Transition formulas:

$$\begin{aligned} {\mathcal {M}}, \tau \,\models 0{:}F \quad \text {iff}\quad&{\mathcal {M}}, \textit{ prev}(\tau ) \,\models F\\ {\mathcal {M}}, \tau \,\models 1{:}F \quad \text {iff}\quad&{\mathcal {M}}, \textit{ post}(\tau ) \,\models F \end{aligned}$$

A transition is of type \(0{:}F\) when its initial state satisfies the state formula \(F\), and of type \(1{:}F\) when its resulting state satisfies \(F\).

figure a

As usual, we say a state formula \(F\) is valid in a model \({\mathcal {M}}\), written \({\mathcal {M}}\,\models F\), when \({\mathcal {M}},s \,\models F\) for every state \(s\) in \(S\), and a transition formula \(\varphi \) is valid in a model \({\mathcal {M}}\), written \({\mathcal {M}}\,\models \varphi \), when \({\mathcal {M}},\tau \,\models \varphi \) for every transition \(\tau \) in \(R\). A formula is valid if it is valid in every model (written \(\,\models F\) and \(\,\models \varphi \), respectively).

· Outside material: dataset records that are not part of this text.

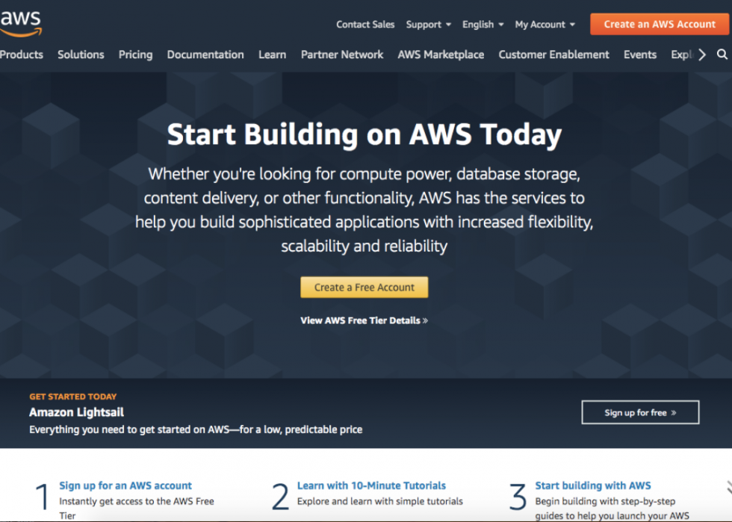Image resolution: width=732 pixels, height=522 pixels.
Task: Go to the Pricing menu item
Action: pos(135,55)
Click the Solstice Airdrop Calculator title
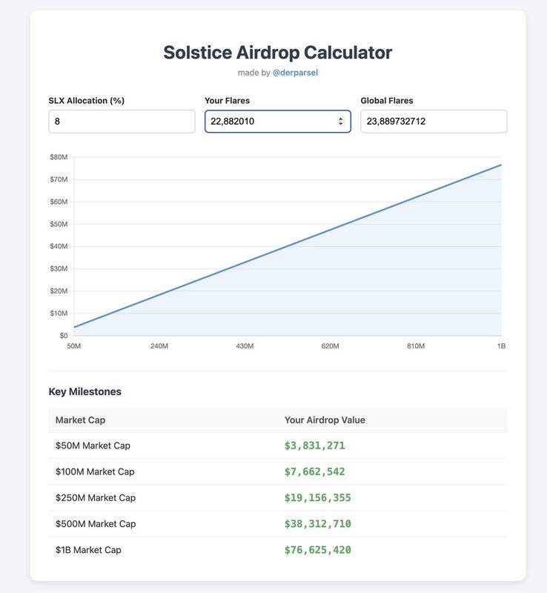The height and width of the screenshot is (593, 547). pos(277,53)
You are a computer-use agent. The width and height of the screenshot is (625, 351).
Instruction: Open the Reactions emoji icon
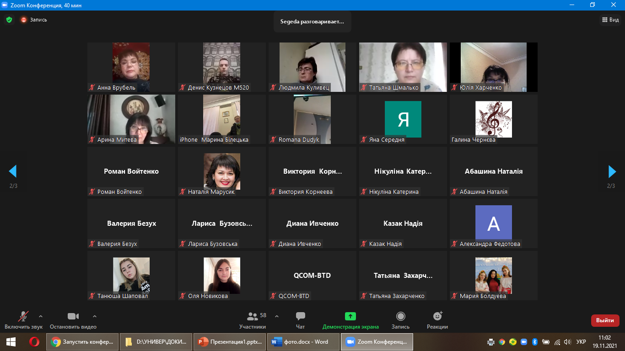click(437, 316)
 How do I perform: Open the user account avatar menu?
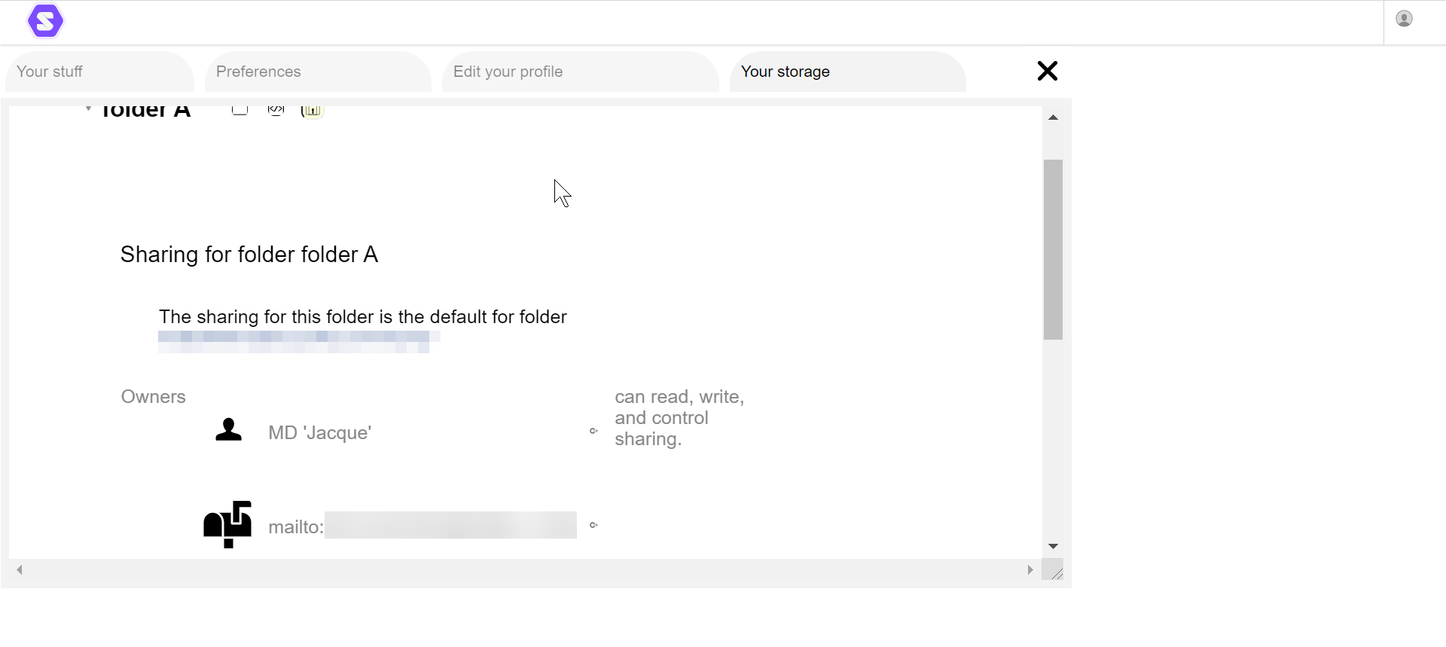(1404, 18)
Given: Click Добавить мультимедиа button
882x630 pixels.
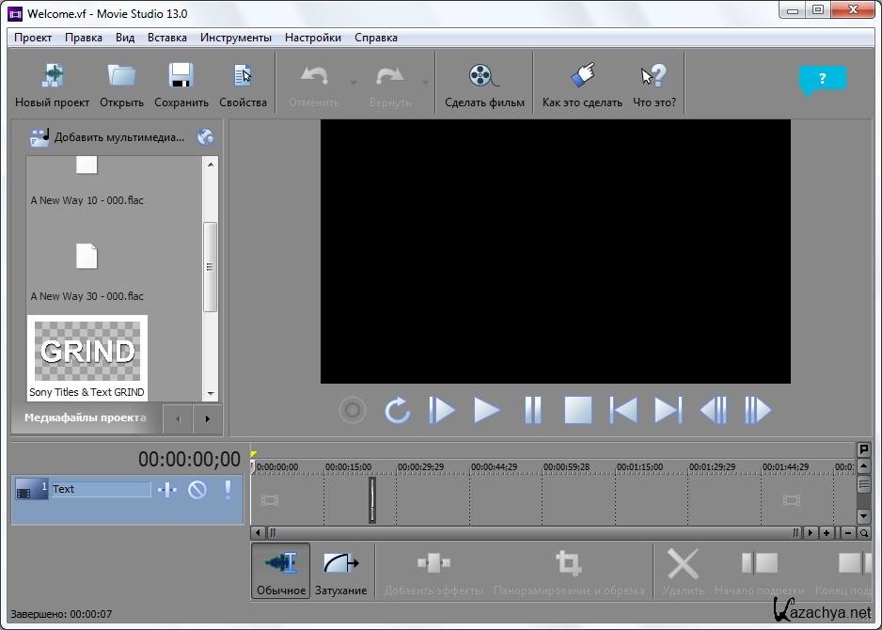Looking at the screenshot, I should point(108,137).
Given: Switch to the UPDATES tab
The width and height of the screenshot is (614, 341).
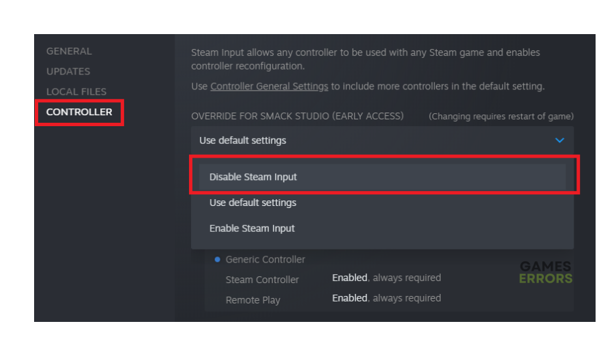Looking at the screenshot, I should (68, 72).
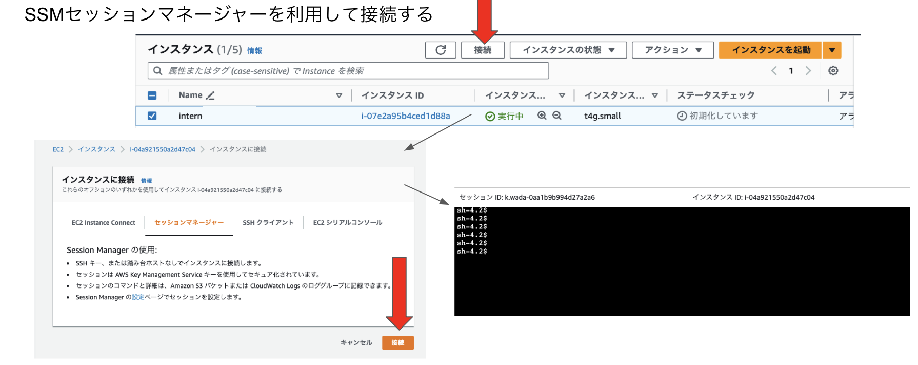Viewport: 918px width, 365px height.
Task: Switch to the EC2 Instance Connect tab
Action: (x=104, y=223)
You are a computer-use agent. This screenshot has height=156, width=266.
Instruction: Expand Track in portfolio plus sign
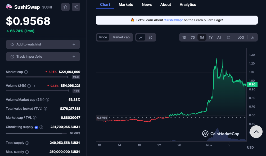pyautogui.click(x=74, y=57)
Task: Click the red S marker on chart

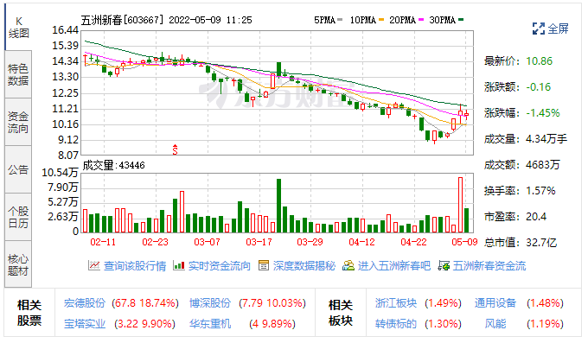Action: [175, 149]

We use the following notation for ‘truth sets’:

$$ {||{F}||}^{{\mathcal {M}}} =_{{\mathrm {def}}}\{s \in S \mid {\mathcal {M}},s \,\models F\} \text {;}\quad {||{\varphi }||}^{{\mathcal {M}}} =_{{\mathrm {def}}}\{\tau \in R \mid {\mathcal {M}},\tau \,\models \varphi \}. $$

\({\mathcal {M}}\) is omitted when it is obvious from context.

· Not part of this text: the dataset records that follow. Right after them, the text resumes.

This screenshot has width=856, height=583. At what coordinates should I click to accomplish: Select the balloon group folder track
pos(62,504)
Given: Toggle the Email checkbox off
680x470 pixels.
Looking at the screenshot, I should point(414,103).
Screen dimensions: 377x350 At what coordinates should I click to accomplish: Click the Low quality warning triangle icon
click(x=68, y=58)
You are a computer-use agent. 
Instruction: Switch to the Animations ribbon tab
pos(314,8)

Examples: transition formulas The following represents a transition from a state where (state atom) \(p\) holds to a state where it does not:

$$0{:}p \wedge 1{:}\lnot p$$

von Wright (1963) uses the notation \(p \, \mathrm {T} \, q\) to represent a transition from a state where \(p\) holds to one where \(q\) holds. It would be expressed here in the more general notation as the transition formula:

$$0{:}p \wedge 1{:}q$$

Let the state atom \( on\hbox {-}table(vase) \) represent that a certain vase is on the table. A transition of type \(0{:} on\hbox {-}table(vase) \wedge 1{:}\lnot on\hbox {-}table(vase) \), equivalently, of type \(0{:} on\hbox {-}table(vase) \wedge \lnot 1{:} on\hbox {-}table(vase) \) is one from a state in which the vase is on the table to one in which it is not on the table. Let the transition atom \( falls(vase) \) represent the falling of the vase from the table. Any model \({\mathcal {M}}\) modelling this system will have the property:

$${\mathcal {M}}\,\models falls(vase) \rightarrow (0{:} on\hbox {-}table(vase) \wedge 1{:}\lnot on\hbox {-}table(vase) ) $$

There may be other ways that the vase can get from the table to the ground. Some agent might move it, for example. That would also be a transition of type \(0{:} on\hbox {-}table(vase) \wedge 1{:}\lnot on\hbox {-}table(vase) \) but not a transition of type \( falls(vase) \).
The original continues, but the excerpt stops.